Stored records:
┄┄┄┄┄┄┄┄┄┄┄┄┄┄┄┄┄┄┄┄
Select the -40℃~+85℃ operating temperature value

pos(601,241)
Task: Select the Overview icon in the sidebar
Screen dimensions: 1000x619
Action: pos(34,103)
┄┄┄┄┄┄┄┄┄┄┄┄┄┄┄┄┄┄┄┄
Each line from the one with "Task: Select the Overview icon in the sidebar" through the end of the records above should be written out exactly. No other line should appear.

Task: Select the Overview icon in the sidebar
Screen dimensions: 1000x619
Action: pos(34,103)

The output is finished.